→ **TEXTO PROPORCIONADO**
::::::::::

En su conferencia de prensa hace casi dos semanas, Murillo Karam anunció que tres miembros de la organización criminal Guerreros Unidos habían confesado que mataron a los estudiantes e incineraron sus cuerpos, dejando sólo cenizas y fragmentos óseos en la orilla de un río en las afueras de Cocula.

Lo indicado por el Procurador General bien puede ser cierto, pero los padres de los estudiantes no le creen. Ellos no aceptan que sus hijos están muertos hasta que lo confirme una fuente independiente, a saber, el Equipo Argentino de Antropología Forense, que estudiará los rastros de ADN que puedan haber quedado luego de la incineración.

Su escepticismo es comprensible. En incontables ocasiones a lo largo de la última década, la policía, los militares y el sistema de justicia han demostrado que no son confiables, no rinden cuentas y no están preparados para lidiar con la catástrofe de seguridad pública que se ha llevado las vidas de más de 90.000 mexicanos.

 

En Iguala, las autoridades mostraron una notable indiferencia por la suerte de los estudiantes desde el momento en que comenzó su calvario el 26 de septiembre. El secuestro masivo se produjo a tan sólo 100 metros de una base militar. Sin embargo, la brigada del Ejército que estaba apostada allí —supuestamente para combatir la criminalidad y violencia en la zona— no intervino cuando los policías atacaron violentamente a los estudiantes, quienes estaban desarmados, disparándole a uno en la cabeza, quien quedó en estado vegetativo, y dejando a otros gravemente heridos, para luego secuestrar a decenas de ellos.

La primera reacción pública del Presidente Enrique Peña Nieto, ocurrida varios días después de los hechos, fue declarar que este no era un problema de su gobierno sino responsabilidad de las autoridades de Guerrero – aunque dias mas tarde corregiría su declaración. Por su parte, la PGR abrió su investigación recién a los 10 días de las desapariciones.

Antes de la conferencia de prensa del Procurador General, fui a verlo con una delegación de Human Rights Watch. Cuando le preguntamos por qué se habían demorado tanto en intervenir en Iguala, nos dijo que, conforme al derecho mexicano, la PGR necesitaba autorización previa de las autoridades de Guerrero para investigar. Una vez que obtuvieron dicha autorización, insistió, iniciaron una de las investigaciones más ambiciosas de los últimos tiempos en México, desplegando a miles de agentes y deteniendo a decenas de  sospechosos.

Incluso si su explicación fuera técnicamente correcta, resulta muy difícil aceptar la impotencia de un gobierno federal incapaz de lograr que funcionarios estatales le permitieran investigar inmediatamente un crimen de esta envergadura. De hecho, la tardanza en intervenir es perfectamente consistente con la actitud pasiva que el gobierno federal ha mostrado frente a otras atrocidades en los últimos años.

Consideremos, por ejemplo, el caso del ahora ex alcalde de Iguala, José Luis Abarca, quien fue detenido recientemente y presentado como el  principal sospechoso de haber ordenado el ataque policial contra los  estudiantes. Abarca había sido anteriormente implicado en el secuestro y homicidio de un importante crítico de su gobierno y otros dos activistas políticos en mayo de 2013. La PGR recién comenzó a investigarlo en junio de este año, y los ministerios públicos solamente formularon cargos en su contra en octubre, luego de la desaparición de los 43 estudiantes. Si Abarca hubiera sido investigado y detenido a tiempo, tal vez el destino de los estudiantes habría sido otro.

::::::::::

→ **INSTRUCCIONES DE TRABAJO**
Copia textualmente el fragmento del texto sobre los estudiantes desaparecidos en Iguala, comenzando por "Lo indicado por" y siguiendo hasta "de 90.000 mexicanos.". Las líneas siguientes provienen de otra fuente.

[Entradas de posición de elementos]
::::::::::

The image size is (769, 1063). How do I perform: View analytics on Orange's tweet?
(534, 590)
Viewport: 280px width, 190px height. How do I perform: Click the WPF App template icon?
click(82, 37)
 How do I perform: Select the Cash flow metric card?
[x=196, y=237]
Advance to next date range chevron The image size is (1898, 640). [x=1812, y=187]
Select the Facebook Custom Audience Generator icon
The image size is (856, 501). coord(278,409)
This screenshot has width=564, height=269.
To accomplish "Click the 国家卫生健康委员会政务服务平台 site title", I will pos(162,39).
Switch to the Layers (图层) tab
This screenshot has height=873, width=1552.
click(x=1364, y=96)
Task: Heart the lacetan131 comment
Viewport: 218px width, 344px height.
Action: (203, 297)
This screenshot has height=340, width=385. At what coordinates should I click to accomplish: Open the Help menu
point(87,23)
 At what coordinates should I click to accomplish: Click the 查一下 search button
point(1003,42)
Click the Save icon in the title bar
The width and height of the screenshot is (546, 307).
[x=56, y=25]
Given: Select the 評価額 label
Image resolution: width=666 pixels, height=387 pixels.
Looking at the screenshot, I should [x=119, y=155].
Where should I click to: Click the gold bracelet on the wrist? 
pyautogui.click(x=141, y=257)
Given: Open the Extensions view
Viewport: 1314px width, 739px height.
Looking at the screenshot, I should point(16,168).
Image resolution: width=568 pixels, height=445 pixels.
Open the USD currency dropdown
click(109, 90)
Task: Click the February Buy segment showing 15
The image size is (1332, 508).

::::::::::

→ **RESULTADO DE TAREA**
Lo indicado por el Procurador General bien puede ser cierto, pero los padres de los estudiantes no le creen. Ellos no aceptan que sus hijos están muertos hasta que lo confirme una fuente independiente, a saber, el Equipo Argentino de Antropología Forense, que estudiará los rastros de ADN que puedan haber quedado luego de la incineración.

Su escepticismo es comprensible. En incontables ocasiones a lo largo de la última década, la policía, los militares y el sistema de justicia han demostrado que no son confiables, no rinden cuentas y no están preparados para lidiar con la catástrofe de seguridad pública que se ha llevado las vidas de más de 90.000 mexicanos.